英国の応用数学者・数学教育者で、熱力学第二法則などで有名なケルビン卿(ウィリアム・トムソン)の門下生であるジョン・ペリー(John Perry、1850-1920)は、1875年から1879年まで日本の工部大学校(東京大学工学部の前身)で教鞭を執り、特に数学の応用面を熱く説き、その後の技術立国・日本の礎の一角を築いた。

ペリーが1901年にグラスゴーでの数学教育に関する講演で述べた8項目は、いずれも重要であるが、筆者がとくに注目するのは、それらの中にある

  • 「数学の学びで得た成果は、人類共通のものだという喜びがある」
  • 「昔も今も、試験に合格するという狭い範囲で数学をとらえる見方があることは残念である」
  • 「数学は自己のためということから離れて、物事を考える重要性を学ぶ」
  • 「数学を介していろいろな原理がよく理解できる」

等々である。

戦後の指導的人材を輩出した"特別科学組"

第二次大戦の末期に、優秀な科学者の育成を目的として設けられた特別科学学級(特別科学組)は、1944年12月から1947年3月までの僅か2年半であったが、その出身者のリストをネットで見ても分かるように、戦後の日本を築いた指導的立場の人達を数多く輩出した。

筆者はかつて、その一人である鈴木淑夫(元日本銀行理事、元野村総合研究所理事長)からレポートをいただき、旧制中学の三学年末までに微分積分や(複素)関数論まで学んだことを教えていただいた。この内容は、現在では大学理系学部の教養レベルである。

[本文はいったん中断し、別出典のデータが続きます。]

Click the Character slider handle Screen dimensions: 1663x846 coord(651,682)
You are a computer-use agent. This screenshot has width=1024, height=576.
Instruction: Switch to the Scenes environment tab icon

特別科学学級に関する他の資料からも分かるが、現行の中学1年、2年、3年に相当するその学年での数学授業時間数は、週8時間であった。数学教育における時間数の問題は、後で詳しく述べたい。

上で述べたような流れが、戦後の工業立国としての目覚ましい発展の礎になったと考える。参考までに述べると、現在の大学数学の基礎として微分積分と並んで学ぶ線形代数は、経営数学の前身である輸送問題*がきっかけとなって戦後から始まったのである。